Direct recursion detection possible?

Cecil Ward cecil at cecilward.com
Thu May 25 08:03:24 UTC 2023


On Thursday, 25 May 2023 at 02:30:35 UTC, Steven Schveighoffer 
wrote:
> On 5/24/23 7:04 PM, Cecil Ward wrote:
>
>> Is it possible for our compilers to detect direct infinite 
>> recursion ? I’m ignoring the indirect call case, and I’m also 
>> ignoring anything involving function pointers, so given those 
>> restrictions, we will be able to see that the generated code 
>> of a routine is calling its own address, because that address 
>> is a literal and we know what the current function is that 
>> we’re currently in.
>
> Not in the general case. Direct recursion is a common pattern 
> (direct inifite recursion obviously is not desired, but 
> detecting that is the halting problem).
>
> -Steve

Understood, quite so. Indeed that’s why I kept it to ‘direct’. Is 
anyone up for helping me deal with that one limited case of 
direct straight loops ?

This one case could even be detected in a backend, for want of a 
better solution. Just one limited common pattern, when spotted in 
the machine code generation, on seeing the "l1: jmp l1" pattern, 
which is without content from any basic block in the body, when 
an unconditional jump target is put to the output, that match 
then spots the pattern and triggers the output of an error level 
message for the user in the error listing and prevents object 
file output. Of course a check at a much higher level for this 
one specific pattern would be far better.
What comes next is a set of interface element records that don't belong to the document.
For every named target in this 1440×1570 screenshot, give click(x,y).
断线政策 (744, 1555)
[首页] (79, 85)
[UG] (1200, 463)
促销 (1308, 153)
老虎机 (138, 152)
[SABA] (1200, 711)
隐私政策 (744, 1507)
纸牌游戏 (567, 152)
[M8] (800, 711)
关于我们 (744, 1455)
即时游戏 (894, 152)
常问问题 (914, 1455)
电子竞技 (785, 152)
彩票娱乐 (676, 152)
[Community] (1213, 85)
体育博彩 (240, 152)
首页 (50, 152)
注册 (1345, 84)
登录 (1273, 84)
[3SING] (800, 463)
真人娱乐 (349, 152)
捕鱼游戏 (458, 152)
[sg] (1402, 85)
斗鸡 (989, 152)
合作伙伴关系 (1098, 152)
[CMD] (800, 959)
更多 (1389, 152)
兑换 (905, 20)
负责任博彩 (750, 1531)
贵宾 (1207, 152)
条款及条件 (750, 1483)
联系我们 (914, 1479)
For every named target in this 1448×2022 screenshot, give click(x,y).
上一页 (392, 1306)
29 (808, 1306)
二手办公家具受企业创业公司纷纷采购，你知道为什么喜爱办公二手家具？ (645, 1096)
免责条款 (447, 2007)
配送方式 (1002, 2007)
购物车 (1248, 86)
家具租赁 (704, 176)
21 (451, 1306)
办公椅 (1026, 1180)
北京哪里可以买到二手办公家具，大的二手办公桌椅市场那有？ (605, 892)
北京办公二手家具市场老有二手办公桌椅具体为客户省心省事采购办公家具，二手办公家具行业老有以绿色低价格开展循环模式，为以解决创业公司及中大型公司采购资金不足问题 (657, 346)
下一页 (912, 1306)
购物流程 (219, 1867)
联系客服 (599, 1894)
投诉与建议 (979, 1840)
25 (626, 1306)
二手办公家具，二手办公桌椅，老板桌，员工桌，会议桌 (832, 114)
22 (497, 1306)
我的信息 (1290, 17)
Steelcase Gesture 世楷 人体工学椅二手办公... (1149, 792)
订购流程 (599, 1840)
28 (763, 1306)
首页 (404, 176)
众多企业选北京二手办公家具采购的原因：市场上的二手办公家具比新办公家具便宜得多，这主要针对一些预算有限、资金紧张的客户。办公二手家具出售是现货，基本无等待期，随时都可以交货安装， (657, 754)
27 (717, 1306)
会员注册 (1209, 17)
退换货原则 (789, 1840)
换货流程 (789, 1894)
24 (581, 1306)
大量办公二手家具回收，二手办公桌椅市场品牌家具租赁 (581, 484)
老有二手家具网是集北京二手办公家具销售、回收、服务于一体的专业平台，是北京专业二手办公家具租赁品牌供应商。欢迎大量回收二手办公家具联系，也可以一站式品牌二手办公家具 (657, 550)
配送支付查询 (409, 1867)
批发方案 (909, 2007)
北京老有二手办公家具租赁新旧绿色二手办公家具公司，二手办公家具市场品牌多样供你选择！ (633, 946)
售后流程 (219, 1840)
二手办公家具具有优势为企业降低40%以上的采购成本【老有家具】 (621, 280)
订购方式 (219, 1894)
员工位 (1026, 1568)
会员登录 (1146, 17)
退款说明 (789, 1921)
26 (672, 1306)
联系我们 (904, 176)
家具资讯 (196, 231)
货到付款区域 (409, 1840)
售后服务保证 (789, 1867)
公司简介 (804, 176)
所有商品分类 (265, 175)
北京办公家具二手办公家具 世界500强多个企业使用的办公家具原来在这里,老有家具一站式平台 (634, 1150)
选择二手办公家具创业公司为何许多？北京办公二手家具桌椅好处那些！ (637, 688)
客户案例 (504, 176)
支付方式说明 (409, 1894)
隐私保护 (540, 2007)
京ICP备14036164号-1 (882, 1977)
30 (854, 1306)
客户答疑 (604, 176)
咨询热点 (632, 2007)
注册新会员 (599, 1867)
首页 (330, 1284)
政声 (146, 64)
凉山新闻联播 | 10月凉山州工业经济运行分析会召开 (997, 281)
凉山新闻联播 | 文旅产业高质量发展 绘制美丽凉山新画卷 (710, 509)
It’s only my own opinion, but it does seem a worthwhile specific 
error checking case to me, having been bitten by it for the first 
time, because I get any message at all. Spotting "l1: jmp l1" 
could be almost like a regex but I wouldn’t think that’s how 
things work. Nor I wouldn’t think that that’s necessarily the 
right place for such detection. There’s perhaps a ‘right’ place 
higher up. But I’m out of my depth with compiler innards here.

Would other users also like the safety of direct loop detection? 
Whether or not it comes from recursion, that is. A bad loop 
condition test too would be another case, where the compiler has 
worked out that the condition has a known boolean value.